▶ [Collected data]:
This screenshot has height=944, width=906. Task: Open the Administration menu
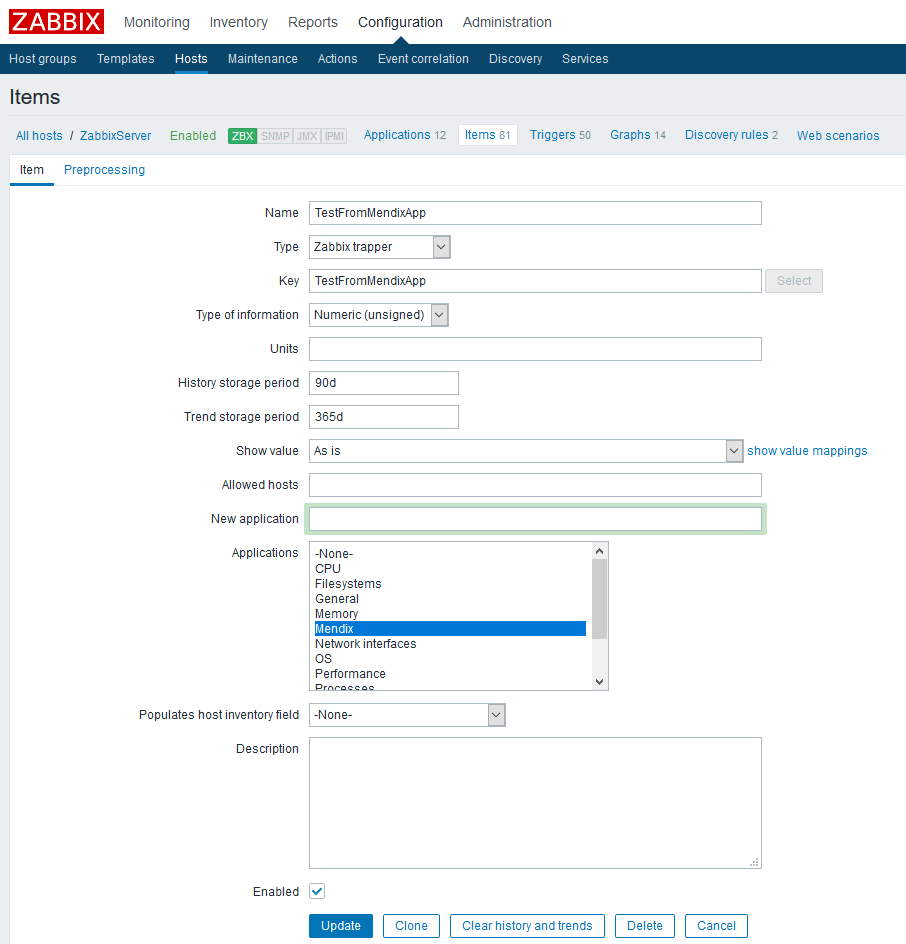point(507,22)
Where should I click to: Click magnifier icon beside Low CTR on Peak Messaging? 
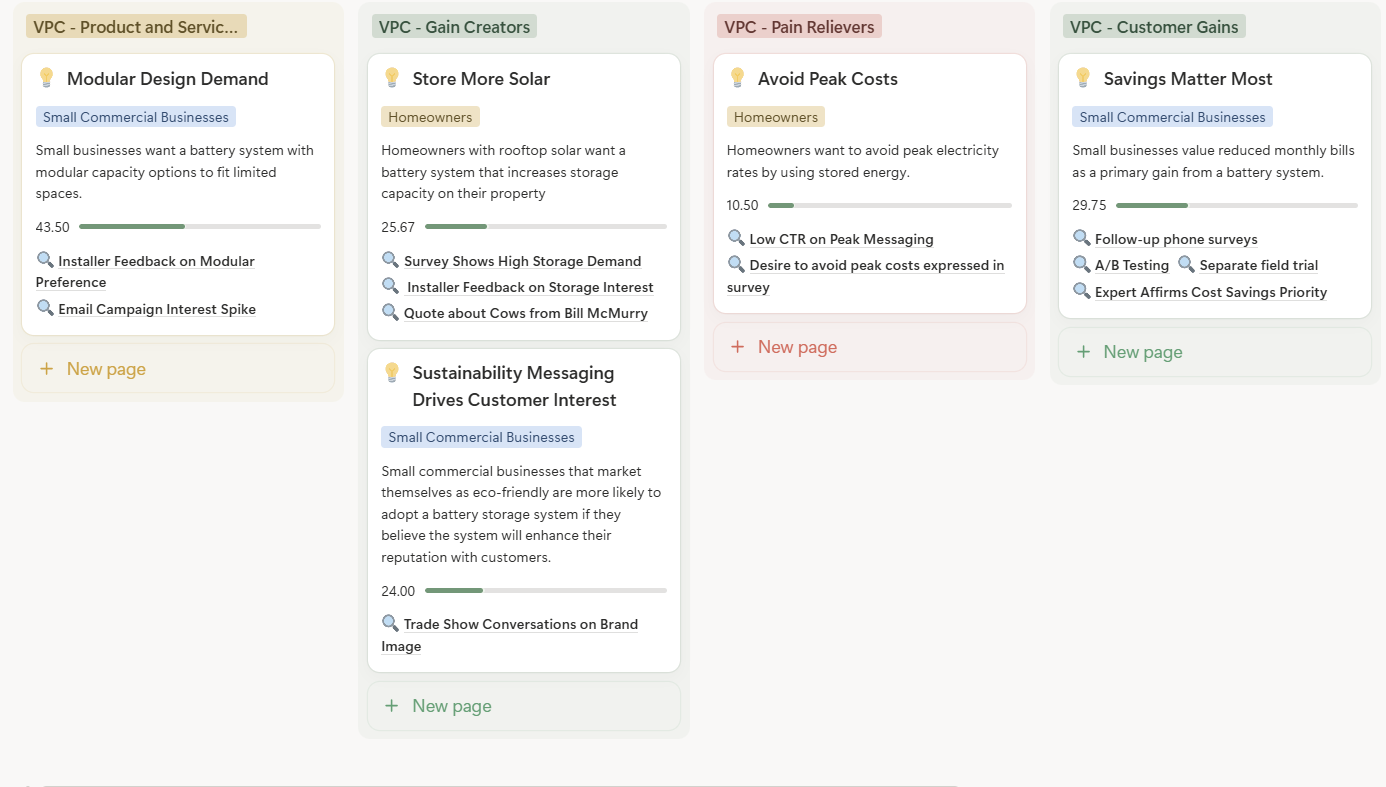coord(736,238)
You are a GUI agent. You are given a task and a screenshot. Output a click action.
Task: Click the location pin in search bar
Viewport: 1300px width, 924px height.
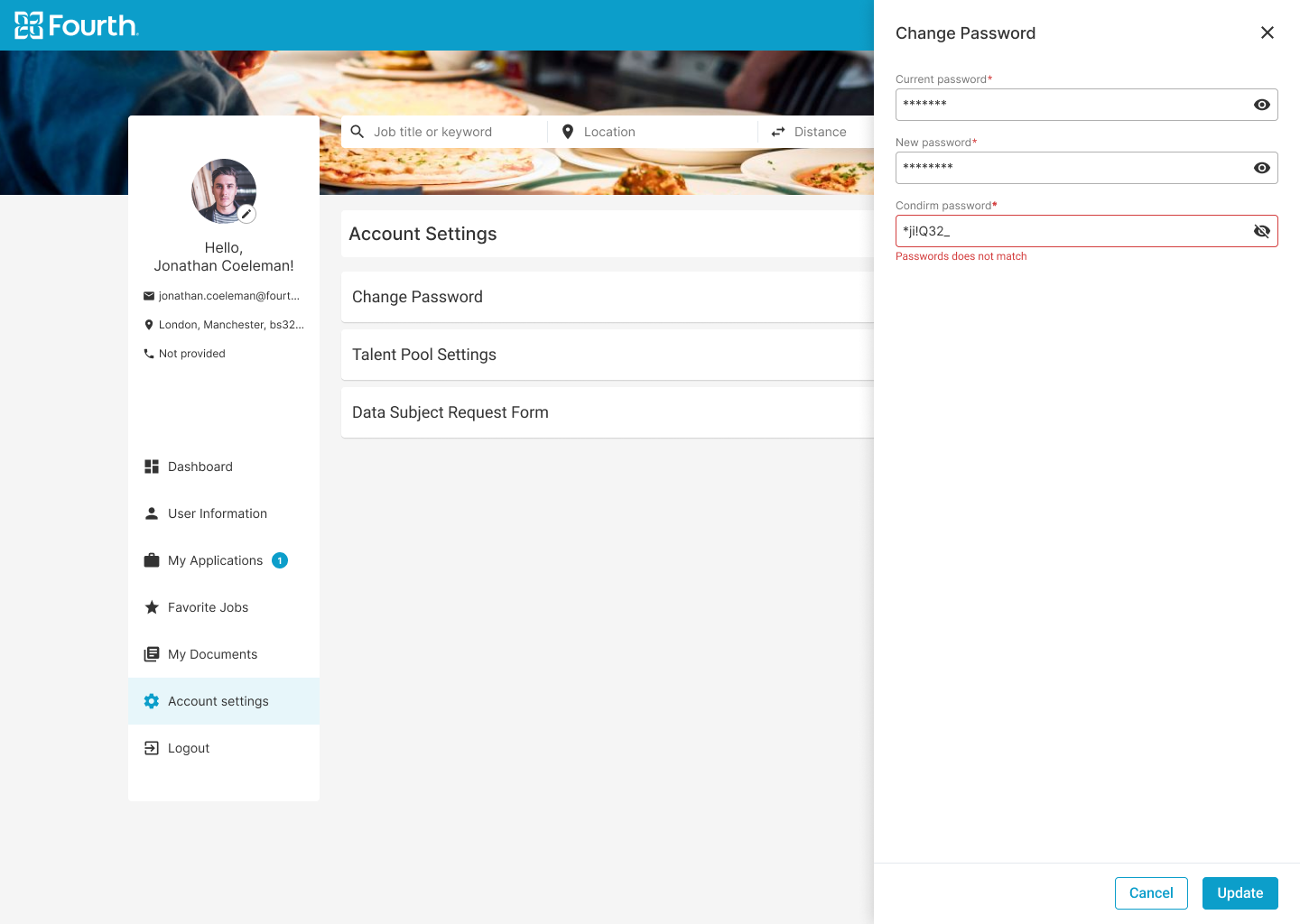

▶ [Task instructions]:
Output the entries exactly as they appear, with no pictures included.

▶ [Reply to the exercise]:
This screenshot has height=944, width=906. Task: Open the Administration menu
point(507,22)
Where should I click to: Click magnifier icon beside Low CTR on Peak Messaging? 
coord(736,238)
You are a GUI agent. You are given a task and a screenshot. Output a click action.
Task: Click the location pin in search bar
Viewport: 1300px width, 924px height.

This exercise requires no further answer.